Hervorragende Neuigkeiten aus Down Under: Der australische Kupferproduzent Altona Mining (WKN A1C15Y) legt eine positive endgültige Machbarkeitsstudie für seine Kupferlagerstätte Little Eva vor, die Teil des gigantischen Roseby-Projekts ist. Wie das Unternehmen mitteilt, geht die Studie von einer jährlichen Produktion von 38.800 Tonnen Kupfer und 17.200 Unzen Gold in Konzentrat aus. Das entspricht 41.400 Tonnen Kupferäquivalent pro Jahr. Über das auf 11 Jahre geschätzte Minenleben würde sich so ein Umsatz von 2,97 Mrd. australischen Dollar aus Reserven von 375.000 Tonnen Kupfer (827 Mio. Pfund) und 205.000 Unzen Gold ergeben, hieß es weiter.

Dabei ist zu betonen, dass die Machbarkeitsstudie sich nur auf die Hauptlagerstätte Little Eva und drei weitere kleinere Lagerstätten bezieht – Bedford, Lady Clayre und Ivy Ann – deren Erz in einer gemeinsamen Anlage mit einer Kapazität von 7 Mio. Tonnen pro Jahr verarbeitet werden soll.

Hinzu kommt nicht nur erhebliches Erweiterungspotenzial auf den oben genannten Satellitenlagerstätten, sondern auch 92,7 Mio. Tonnen an Ressourcen mit einem Kupfergehalt von durchschnittlich 0,64% aus anderen Lagerstätten, die in der neuen Machbarkeitsstudie noch nicht berücksichtigt wurden.

Positiv ist auch, dass sich die Kosten für den Bau der geplanten Mine und Produktionsanlagen im Vergleich zu anderen Kupferprojekten dieser Größenordnung in Grenzen halten.
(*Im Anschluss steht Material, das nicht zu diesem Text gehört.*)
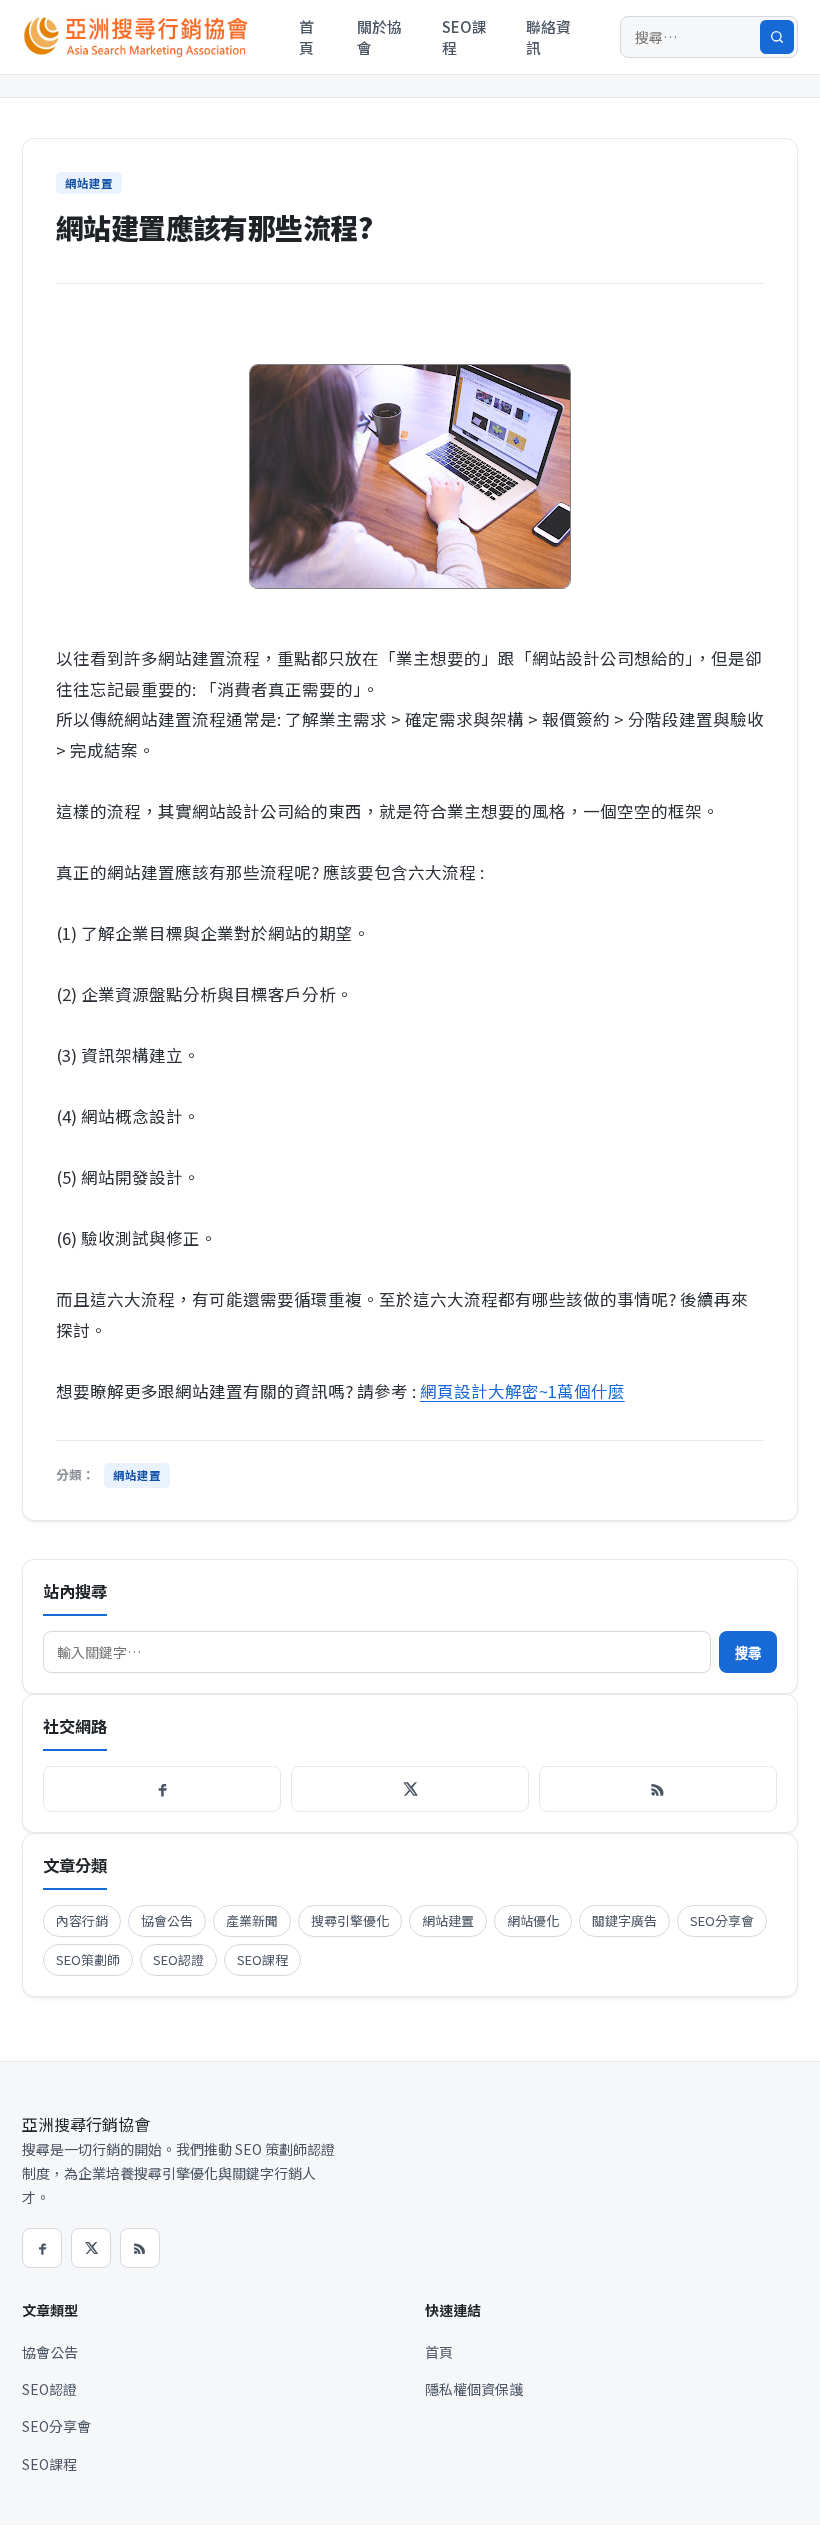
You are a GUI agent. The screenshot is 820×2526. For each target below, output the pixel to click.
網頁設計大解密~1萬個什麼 (522, 1391)
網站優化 (533, 1920)
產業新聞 (252, 1920)
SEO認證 (178, 1959)
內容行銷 (82, 1920)
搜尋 (748, 1653)
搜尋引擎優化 (350, 1920)
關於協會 (379, 37)
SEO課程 (464, 37)
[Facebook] (162, 1789)
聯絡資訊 (548, 37)
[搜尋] (777, 37)
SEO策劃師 (88, 1959)
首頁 (306, 37)
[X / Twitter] (410, 1789)
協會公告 (167, 1920)
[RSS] (658, 1789)
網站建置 (89, 183)
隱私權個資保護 (474, 2389)
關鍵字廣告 (624, 1920)
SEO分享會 (722, 1920)
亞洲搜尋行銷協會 (86, 2124)
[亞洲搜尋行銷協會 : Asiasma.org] (140, 37)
So fallen für die Errichtung der Produktionsanlage und der Infrastruktur vergleichsweise geringe 181 Mio. Dollar an. Insgesamt werden die Investitionskosten bis zur Produktionsaufnahme wohl bei 320 Mio. Dollar liegen.

Bei einem Nettobarwert – laut Studie – von 252 Mio. australischen Dollar und einer internen Rendite von 22% sollten diese Kosten bereits nach drei Jahren wieder eingespielt sein.

Kein Wunder also, dass Managing Director Dr. Alistair Cowden sich angesichts der Ergebnisse der neuen Machbarkeitsstudie hoch erfreut zeigt. Denn Altona Mining steht nun kurz davor, zu einem Kupferproduzenten mittlerer Größe aufzusteigen. Zusammen mit dem Ausstoß aus der finnischen Mine des Unternehmens würde die Produktion des Unternehmens nämlich bei rund 47.000 Tonnen Kupfer und 25.000 Unzen Gold pro Jahr liegen!

Altona beginnt nun bereits mit den ersten vorbereitenden Arbeiten, während man gleichzeitig schon auslotet, wie die Finanzierung des Minenbaus am besten gestemmt werden könnte. Doch wie es in dieser Hinsicht weiter geht, hängt zunächst einmal von der Entscheidung des Bergbauriesen Xstrata (WKN 552834) ab. Dieser hat nämlich die Option, 51% am Roseby-Projekt von Altona Mining zu erwerben. Stichtag ist hier der 30. Juni 2012, sodass die Entscheidung in Kürze fallen wird.

Mit oder ohne Xstrata: Wir sind der Ansicht, dass Altona Mining auf dem aktuellen Kursniveau – bei 0,27 AUD kommt das Unternehmen auf eine Marktkapitalisierung von rund 140 Mio. AUD – angesichts der bereits angelaufenen Kupferproduktion in Finnland und der nun deutlicheren, positiven Aussichten für Roseby/Little Eva vom Markt deutlich zu niedrig bewertet wird. Wir rechnen aber damit, dass sich dies – trotz aller bestehender Risiken – in den nächsten Wochen und Monaten ändern wird.